Michael York, a Marine Corps veteran in East Bridgewater,
Massachusetts, and his daughter, Aria, did not want to settle for a card table.
“We spent one day building a lemonade stand ourselves,” said Aria, who is 8.
“We found wood down the street and decorated it. We used sparky black, blue,
green and yellow paint to make a sign.”
“It was so fun to make,” she added.
Even after the pandemic, York, 36, has appreciated
how bonding projects like this are for his family. “I kind of go overboard with
everything we do with the kids,” he said (he and his wife also have a
4-year-old daughter).
It was also important to him and his daughter that
all the money go to a good cause: They raised $280 for Home Base, an
organization that provides funds and clinical care to veterans and their
families. (“That felt good,” Aria said.)
And unlike their parents, children now have access
to technology to help bolster profits.
For Carrie Weprin in the Boerum Hill neighborhood in
the New York borough of Brooklyn, accepting payments through Venmo from people
who did not have cash was a game-changer.
And Weprin found that her children, Elijah, 5, and
Naomi, 3, were tenacious salespeople: “Anytime somebody walked by and didn’t
stop, they were very vocal about it,” said Weprin, 36, a documentary filmmaker.
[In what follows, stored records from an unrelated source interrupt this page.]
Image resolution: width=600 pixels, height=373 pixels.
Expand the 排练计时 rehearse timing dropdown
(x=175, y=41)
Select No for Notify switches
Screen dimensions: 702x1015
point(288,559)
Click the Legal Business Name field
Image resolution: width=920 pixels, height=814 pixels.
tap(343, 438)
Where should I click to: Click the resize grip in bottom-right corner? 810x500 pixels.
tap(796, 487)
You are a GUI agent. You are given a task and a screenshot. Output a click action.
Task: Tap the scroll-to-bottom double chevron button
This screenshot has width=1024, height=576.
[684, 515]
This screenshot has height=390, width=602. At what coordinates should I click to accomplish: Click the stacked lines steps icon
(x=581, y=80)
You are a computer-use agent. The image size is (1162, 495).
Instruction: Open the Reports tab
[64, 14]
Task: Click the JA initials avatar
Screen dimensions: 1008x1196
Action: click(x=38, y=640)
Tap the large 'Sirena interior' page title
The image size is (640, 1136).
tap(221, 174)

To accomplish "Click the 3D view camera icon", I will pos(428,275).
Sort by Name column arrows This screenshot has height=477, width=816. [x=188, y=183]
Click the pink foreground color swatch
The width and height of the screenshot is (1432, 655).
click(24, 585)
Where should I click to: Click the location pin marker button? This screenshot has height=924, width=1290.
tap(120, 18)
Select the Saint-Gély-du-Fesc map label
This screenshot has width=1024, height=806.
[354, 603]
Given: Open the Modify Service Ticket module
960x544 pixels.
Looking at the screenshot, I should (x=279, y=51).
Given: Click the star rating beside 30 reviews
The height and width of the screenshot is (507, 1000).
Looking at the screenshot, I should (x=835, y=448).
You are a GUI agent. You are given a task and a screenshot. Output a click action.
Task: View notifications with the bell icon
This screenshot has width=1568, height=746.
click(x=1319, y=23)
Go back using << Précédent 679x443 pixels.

They “had no shame.” In the wake of the school shooting in Uvalde, Texas, the
family donated their proceeds to Everytown for Gun Safety, a nonprofit that
advocates for gun control.
Children used to put up a lemonade stand and hope
people saw it. Now they and their parents can promote stands through social
media and text messaging.
“We used Facebook and Instagram to advertise, and a
lot of people came,” York said. “It felt like a special, one-day thing.”